Certainly Mad Men isn't a perfect show: On Disliking Mad Men by Jason Mittell

"You'll Love the Way it Makes You Feel" is an essay that borrows a tagline created by one of the characters in the show to describe a condescening undercurrent in Mad Men where it sometimes falls back on a "progress narrative," flattering modern viewers with the writers basically winking at the camera with how clueless, backwards, and regressive the characters' attitudes, or prevailing social mores were at the time.
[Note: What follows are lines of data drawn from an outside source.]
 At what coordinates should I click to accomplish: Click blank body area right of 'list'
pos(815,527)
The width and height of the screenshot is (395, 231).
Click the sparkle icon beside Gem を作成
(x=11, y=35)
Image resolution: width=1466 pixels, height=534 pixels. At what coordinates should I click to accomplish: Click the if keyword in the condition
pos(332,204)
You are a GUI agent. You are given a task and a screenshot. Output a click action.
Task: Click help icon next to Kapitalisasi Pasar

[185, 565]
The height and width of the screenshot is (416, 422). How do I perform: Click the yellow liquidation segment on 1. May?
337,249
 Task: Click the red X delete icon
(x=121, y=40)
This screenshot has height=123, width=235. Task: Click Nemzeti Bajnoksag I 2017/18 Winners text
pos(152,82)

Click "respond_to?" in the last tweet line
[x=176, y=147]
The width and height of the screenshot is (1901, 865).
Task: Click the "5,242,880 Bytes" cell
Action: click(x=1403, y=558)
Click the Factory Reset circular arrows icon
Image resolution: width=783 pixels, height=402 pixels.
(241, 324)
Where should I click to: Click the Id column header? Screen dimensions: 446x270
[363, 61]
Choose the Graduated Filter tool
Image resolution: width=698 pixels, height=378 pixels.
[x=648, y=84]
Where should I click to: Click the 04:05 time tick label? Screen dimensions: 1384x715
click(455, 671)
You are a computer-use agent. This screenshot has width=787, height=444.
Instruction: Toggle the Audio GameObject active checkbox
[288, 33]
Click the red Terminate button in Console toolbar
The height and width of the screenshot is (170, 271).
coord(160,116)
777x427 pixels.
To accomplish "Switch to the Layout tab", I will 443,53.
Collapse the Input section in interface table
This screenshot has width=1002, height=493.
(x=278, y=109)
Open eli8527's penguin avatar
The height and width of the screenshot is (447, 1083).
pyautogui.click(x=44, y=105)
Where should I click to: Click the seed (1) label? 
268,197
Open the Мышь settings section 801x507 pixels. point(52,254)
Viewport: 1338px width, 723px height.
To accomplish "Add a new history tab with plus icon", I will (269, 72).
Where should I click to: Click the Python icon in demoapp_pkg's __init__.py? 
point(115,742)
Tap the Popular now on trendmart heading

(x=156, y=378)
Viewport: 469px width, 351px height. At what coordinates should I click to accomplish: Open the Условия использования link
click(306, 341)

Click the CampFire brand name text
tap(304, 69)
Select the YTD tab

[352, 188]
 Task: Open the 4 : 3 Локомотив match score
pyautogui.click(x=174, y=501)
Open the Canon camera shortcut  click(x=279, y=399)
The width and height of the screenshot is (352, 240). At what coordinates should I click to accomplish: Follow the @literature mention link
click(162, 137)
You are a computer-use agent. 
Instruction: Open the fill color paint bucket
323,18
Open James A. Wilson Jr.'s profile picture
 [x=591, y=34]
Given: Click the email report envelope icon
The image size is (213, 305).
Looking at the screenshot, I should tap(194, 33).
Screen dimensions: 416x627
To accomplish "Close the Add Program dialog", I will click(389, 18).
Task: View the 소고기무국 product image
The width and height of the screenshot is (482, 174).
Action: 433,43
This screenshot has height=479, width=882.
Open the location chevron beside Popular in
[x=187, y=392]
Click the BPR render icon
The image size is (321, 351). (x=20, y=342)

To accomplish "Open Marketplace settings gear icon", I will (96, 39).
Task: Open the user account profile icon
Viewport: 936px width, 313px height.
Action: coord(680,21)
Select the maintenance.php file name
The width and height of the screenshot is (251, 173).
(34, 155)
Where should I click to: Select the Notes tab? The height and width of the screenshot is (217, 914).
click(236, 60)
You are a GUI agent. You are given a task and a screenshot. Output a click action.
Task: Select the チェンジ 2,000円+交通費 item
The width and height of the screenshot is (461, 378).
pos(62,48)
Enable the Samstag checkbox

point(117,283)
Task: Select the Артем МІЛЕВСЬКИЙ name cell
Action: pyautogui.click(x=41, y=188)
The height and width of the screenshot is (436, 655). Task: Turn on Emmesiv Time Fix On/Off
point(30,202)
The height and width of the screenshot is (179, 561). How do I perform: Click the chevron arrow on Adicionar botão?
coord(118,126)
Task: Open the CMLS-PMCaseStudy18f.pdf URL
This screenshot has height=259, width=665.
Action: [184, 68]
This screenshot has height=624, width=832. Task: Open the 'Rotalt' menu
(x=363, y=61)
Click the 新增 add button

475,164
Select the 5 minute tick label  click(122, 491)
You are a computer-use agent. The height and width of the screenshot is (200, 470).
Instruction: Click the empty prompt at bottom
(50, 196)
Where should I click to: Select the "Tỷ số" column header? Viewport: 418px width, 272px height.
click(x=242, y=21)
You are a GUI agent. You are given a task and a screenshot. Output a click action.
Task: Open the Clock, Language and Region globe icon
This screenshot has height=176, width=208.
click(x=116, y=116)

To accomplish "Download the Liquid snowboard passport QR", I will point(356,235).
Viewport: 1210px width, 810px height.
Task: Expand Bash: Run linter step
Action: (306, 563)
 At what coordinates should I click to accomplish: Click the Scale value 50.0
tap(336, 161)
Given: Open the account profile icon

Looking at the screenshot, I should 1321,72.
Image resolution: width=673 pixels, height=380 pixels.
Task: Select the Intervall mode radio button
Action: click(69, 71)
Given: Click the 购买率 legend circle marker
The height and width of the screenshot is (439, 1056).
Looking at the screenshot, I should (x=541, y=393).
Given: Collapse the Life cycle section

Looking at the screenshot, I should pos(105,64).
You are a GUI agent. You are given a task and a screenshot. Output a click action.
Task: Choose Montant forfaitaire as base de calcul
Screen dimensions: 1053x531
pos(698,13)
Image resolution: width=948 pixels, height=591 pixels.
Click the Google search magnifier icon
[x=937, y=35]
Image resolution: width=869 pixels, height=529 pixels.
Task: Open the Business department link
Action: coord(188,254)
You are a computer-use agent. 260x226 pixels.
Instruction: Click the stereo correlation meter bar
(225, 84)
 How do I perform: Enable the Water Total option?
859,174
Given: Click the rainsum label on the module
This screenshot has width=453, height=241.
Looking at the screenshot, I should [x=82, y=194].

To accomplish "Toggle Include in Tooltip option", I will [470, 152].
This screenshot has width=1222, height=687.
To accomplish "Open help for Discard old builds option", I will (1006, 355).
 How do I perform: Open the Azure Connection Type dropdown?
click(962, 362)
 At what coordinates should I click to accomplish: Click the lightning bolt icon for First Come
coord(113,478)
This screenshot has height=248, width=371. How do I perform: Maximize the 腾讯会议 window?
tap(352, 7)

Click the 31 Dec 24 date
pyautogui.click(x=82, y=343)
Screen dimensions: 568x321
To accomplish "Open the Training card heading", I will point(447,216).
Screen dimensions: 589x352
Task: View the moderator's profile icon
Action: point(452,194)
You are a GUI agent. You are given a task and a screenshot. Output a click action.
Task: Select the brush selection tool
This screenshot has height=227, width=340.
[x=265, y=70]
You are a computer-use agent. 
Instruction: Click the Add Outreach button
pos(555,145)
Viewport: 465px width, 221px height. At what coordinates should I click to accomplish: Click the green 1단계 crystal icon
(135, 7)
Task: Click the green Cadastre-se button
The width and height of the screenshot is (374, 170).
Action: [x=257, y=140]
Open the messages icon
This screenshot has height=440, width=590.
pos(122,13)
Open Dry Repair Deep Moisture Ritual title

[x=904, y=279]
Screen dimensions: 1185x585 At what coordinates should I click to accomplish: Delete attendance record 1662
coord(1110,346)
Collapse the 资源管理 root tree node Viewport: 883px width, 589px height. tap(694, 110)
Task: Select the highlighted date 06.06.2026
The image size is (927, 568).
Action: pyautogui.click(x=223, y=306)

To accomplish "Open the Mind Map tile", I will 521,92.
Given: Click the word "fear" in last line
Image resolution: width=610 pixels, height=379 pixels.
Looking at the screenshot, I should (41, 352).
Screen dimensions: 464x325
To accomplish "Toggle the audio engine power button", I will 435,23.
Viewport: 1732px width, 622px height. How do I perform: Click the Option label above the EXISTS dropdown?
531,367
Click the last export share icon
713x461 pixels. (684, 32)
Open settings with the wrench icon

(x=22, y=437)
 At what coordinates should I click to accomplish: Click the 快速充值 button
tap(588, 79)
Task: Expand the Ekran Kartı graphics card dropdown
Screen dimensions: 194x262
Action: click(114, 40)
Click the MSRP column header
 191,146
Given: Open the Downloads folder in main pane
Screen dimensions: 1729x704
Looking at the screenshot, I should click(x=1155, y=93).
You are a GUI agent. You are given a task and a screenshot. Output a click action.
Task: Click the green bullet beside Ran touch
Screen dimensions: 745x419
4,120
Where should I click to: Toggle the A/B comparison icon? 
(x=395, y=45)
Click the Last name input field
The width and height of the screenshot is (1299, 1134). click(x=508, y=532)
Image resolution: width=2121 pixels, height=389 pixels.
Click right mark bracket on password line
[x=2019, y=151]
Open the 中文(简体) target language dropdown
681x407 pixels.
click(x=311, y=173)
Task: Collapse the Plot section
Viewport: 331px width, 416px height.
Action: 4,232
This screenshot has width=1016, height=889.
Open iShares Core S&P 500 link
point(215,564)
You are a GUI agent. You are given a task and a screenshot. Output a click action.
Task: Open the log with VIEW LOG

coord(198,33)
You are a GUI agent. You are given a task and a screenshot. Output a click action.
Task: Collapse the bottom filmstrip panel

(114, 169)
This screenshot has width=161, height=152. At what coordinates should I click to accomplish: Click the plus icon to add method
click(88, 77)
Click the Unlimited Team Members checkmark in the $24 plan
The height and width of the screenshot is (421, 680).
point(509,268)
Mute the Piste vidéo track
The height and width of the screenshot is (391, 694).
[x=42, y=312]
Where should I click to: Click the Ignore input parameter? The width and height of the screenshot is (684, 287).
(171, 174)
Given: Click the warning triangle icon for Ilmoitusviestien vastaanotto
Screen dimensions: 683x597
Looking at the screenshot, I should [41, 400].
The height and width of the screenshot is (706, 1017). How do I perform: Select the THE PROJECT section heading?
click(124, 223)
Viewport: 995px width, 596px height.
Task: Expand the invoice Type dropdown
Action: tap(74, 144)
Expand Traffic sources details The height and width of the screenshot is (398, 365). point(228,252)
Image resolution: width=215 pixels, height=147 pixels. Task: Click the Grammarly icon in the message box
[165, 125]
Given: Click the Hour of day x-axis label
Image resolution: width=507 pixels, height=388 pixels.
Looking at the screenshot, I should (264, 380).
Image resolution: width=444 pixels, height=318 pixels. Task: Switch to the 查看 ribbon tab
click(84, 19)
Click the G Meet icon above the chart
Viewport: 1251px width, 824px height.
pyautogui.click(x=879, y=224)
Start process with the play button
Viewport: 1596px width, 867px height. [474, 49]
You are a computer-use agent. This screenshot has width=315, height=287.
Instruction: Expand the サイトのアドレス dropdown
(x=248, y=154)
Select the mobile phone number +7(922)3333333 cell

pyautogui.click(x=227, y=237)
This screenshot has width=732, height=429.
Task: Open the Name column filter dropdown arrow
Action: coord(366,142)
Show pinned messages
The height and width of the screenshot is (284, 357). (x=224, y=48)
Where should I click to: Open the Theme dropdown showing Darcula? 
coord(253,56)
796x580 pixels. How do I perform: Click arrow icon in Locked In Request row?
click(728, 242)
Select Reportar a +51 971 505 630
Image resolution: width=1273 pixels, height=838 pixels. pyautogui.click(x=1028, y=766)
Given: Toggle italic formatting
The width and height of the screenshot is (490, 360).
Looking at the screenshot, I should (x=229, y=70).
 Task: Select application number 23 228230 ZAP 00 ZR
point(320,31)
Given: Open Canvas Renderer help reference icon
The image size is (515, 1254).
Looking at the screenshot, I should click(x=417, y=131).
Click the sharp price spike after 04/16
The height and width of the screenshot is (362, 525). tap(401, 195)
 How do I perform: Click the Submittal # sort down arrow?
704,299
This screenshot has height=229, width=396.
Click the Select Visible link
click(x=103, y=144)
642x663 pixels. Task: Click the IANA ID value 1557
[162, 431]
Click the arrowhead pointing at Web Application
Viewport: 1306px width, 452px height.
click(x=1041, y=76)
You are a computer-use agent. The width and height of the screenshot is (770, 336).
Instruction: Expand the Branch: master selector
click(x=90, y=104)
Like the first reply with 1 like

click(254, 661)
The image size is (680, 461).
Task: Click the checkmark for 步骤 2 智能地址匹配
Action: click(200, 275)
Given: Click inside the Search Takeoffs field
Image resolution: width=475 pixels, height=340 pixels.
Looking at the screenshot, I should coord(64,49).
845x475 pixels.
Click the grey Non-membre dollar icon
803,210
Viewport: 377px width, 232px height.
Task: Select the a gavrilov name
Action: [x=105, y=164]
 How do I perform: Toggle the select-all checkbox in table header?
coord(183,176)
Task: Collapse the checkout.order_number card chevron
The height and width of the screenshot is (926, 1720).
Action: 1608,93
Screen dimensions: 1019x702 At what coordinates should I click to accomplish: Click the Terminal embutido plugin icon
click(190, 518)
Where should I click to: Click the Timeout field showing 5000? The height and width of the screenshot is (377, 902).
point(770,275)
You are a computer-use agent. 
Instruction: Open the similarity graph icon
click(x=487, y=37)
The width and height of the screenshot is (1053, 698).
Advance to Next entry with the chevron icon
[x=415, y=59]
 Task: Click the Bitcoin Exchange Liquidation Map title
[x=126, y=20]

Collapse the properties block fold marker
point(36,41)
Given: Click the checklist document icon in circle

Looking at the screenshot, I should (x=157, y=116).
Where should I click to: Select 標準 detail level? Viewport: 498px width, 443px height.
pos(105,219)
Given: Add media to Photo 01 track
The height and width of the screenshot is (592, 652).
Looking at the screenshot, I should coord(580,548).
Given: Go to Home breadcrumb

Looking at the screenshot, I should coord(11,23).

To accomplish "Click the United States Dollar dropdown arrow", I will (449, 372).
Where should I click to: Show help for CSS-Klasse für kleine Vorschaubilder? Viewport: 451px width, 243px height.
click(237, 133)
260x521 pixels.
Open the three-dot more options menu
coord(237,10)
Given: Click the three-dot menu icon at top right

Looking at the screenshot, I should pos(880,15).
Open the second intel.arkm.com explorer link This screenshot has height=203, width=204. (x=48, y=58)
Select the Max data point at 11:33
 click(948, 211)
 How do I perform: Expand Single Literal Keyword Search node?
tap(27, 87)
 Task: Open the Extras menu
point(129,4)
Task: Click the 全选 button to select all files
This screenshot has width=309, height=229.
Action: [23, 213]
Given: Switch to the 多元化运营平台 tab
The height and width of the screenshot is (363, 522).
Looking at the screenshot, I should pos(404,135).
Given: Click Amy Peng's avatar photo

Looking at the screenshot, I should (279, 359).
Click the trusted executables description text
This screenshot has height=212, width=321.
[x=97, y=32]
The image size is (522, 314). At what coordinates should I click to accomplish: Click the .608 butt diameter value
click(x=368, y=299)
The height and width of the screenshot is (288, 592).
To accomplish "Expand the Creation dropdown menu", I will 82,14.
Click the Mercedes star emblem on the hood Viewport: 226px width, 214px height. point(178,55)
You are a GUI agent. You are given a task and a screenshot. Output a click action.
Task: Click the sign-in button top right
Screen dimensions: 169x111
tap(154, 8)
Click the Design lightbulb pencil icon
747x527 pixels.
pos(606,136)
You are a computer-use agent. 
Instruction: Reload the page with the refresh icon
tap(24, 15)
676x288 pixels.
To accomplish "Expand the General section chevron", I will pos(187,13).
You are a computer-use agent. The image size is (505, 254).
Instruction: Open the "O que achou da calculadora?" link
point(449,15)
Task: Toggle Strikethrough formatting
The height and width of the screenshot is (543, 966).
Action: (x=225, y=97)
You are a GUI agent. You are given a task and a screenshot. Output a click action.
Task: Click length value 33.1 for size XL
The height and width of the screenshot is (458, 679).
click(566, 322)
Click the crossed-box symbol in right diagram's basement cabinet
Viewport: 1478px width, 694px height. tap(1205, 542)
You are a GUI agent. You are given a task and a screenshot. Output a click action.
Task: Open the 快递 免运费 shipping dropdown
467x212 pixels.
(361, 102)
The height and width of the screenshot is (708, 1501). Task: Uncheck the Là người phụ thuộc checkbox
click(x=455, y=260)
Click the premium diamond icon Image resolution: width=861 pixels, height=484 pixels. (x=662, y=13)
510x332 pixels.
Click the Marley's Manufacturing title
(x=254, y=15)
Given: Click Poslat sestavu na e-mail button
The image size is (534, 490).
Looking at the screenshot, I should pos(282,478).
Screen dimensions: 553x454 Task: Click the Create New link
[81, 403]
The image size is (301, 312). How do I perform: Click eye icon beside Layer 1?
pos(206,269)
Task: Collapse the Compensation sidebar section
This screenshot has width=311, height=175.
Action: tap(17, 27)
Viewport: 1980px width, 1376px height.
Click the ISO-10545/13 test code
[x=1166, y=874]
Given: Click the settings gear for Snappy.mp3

Ironically, this essay criticizes Hamm as playing Draper as a "hollow, fearful" shell "underequipped to convery male menace," which absolutely hits the nail on the head of who the characters turns out to be. Don Draper is not an angry alpha wolf; he is a frightened, cornered fox. Even further, one of Mad Men's central premises is that the myth of the Alpha Male is created by society to make men feel just as inadequate as the women in the show are made to feel about themselves by sexist advertising. If people feel scared and awful about themselves, you can sell them not just products, but the lie that if they just work a little harder, then they'll have all the material substitutes that they think will fill that void in their self-esteem.

TL;DR Mad Men is my favorite show, and I believe it is an outstanding character study and story about who we are, and wish we were. But it is not without its problems, and I absolutely acknowledge that. Liking it or anything is really just a matter of taste.